Oh, stop being so negative. Some things just can't be denied like: tax cuts - > something, something -> growth; or eliminate waste, fraud, and abuse -> balanced budget; or killing immigration -> good jobs; or more guns-> less crime. It's so much easier living in fantasy land.
Golden is arguing against comparative advantage, an economic theory that has been central to international trade for 200 years. I wish economics was a required course to serve in Congress. https://en.wikipedia.org/wiki/Comparative_advantage
heading off the knee-jerk reply, slavery takes *more* personnel and infrastructure, not less. you're feeding and housing those slaves and you need enough staff to keep them on-task and prevent rebellions and escape
Tariffs for the purposes of spurring domestic production is a dinosaur of a tool in a modern globalized age. There is no undoing globalization no matter how much we kick and scream wishing it not to be.
Even NYTimes Dealbook gets that Trump tariffs are just chaos transaction weapons: "How are these businesses supposed to make long-term plans while contending with the unrelenting and unpredictable prospect of tariffs almost anywhere?"
The answer to the last question, to the extent that any of the tech bro disruptors have thought about it, is slavery-in-all-but-name for all of the labour "replaced" by AI. But good luck forcing this arrangement on those people even at the barrel of a gun.

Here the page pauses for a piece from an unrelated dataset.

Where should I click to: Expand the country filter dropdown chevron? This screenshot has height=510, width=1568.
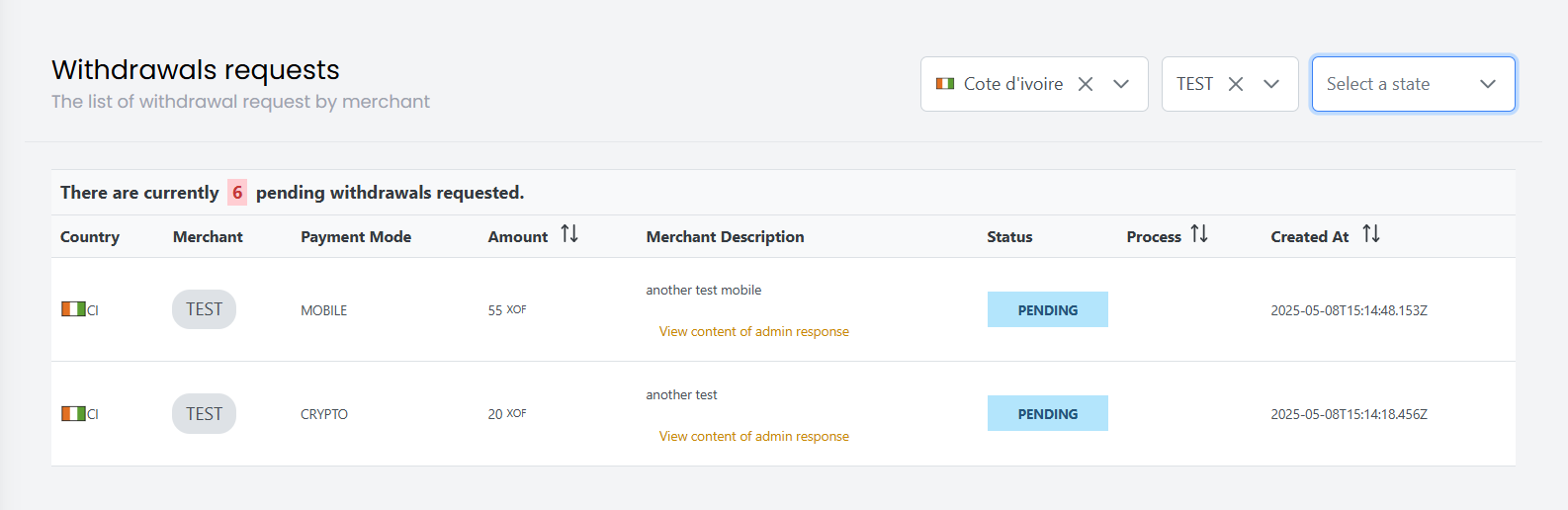click(1121, 84)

When you focus on this you can't competitively export those products. Comparative advantage is a real thing. So then you have a bunch of domestic production that is expensive by global standards and so you need tariffs to keep out exports, but the US itself will be unable to export goods. Suicide
Based on what NSF is doing to postdoctoral researchers and Vance's statements about professors, the plan is to staff our factories and farms with "intelligentsia". Worked out so well for Mao, after all...

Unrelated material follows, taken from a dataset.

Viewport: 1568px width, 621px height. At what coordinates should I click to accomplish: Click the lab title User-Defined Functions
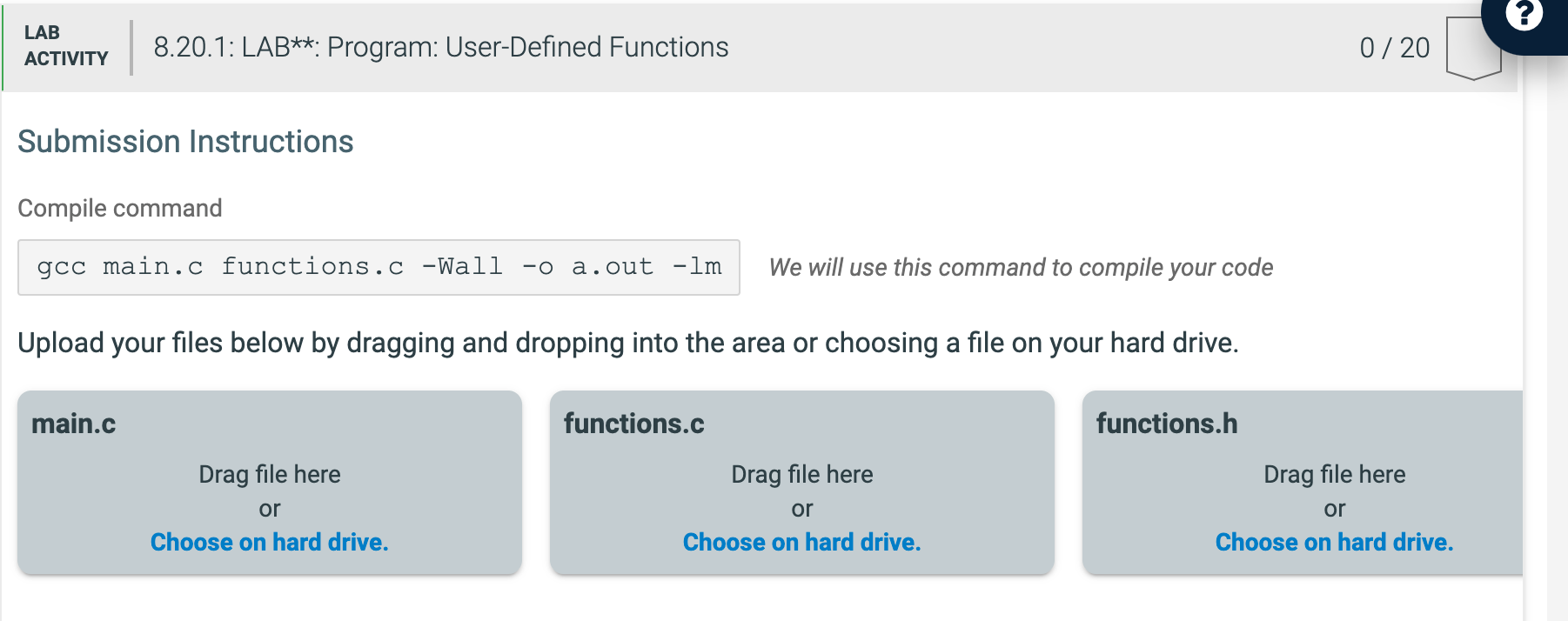(441, 47)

Well what you're missing is the key point of there is no logic or planning for any of this. When all you have is a stupid, moronic hammer, everything looks like a nail. Trump knows he can't create a real economic plan, so he just wants to bash it with the one thing that's easy to deploy.
This dude specifically said, "Do we really need avocados?" in response to this question at one point, and I don't think he's prepared for how hard voters will say, "Yes, yes we do."
Yeah, like I can see the case for tariffs on a narrow scope of specific products that serve the national defense, but we haven't hollowed out our industrial capacity like these people claim, we simply just don't need as many people now to do it often.
Very few, mostly would want to make sure domestically we could support a quick expansion of capacity in like semiconductors, possibly certain rare earth minerals.
To be sure, there are only 3 places in the world that make adv. chips. And there are certainly US technologies we don’t want to see outside our purview.
But I’ll bet much of our defense budget suffers because of Buy American provisions
Actually Canada is the largest exporter of Lobster. The United States, the United Kingdom and the Philippines respectively ranked second, third and fourth. The largest consumers are India, Canada, Brazil and Germany.
The rest of the world will ALWAYS do fine without us.
The US is no longer the only consumer nation; others have middle classes big enough to afford consumer goods. If they don’t put up tariff barriers, they will have lower prices while ours go up.
These numbers are outdated and do not break down manufacturing by sector. I made an assertion that our primary manufacturing is weapons ie. the military industrial complex.
That captures a lot. Even still according to your linked article manufacturing accounted for just 11 percent of US GDP.
Does that graph include companies with a distribution footprint, but no actual manufacturing of parts or goods?
Because when I walk around my house--it's about 90% foreign made products, and I'm solidly middle class. That number rises as income goes down.
The Gulf of Maine is going to become too warm for cold-water lobsters in 30 years due to climate change (but still not warm enough for tropical ones like from the Philippines and Indonesia).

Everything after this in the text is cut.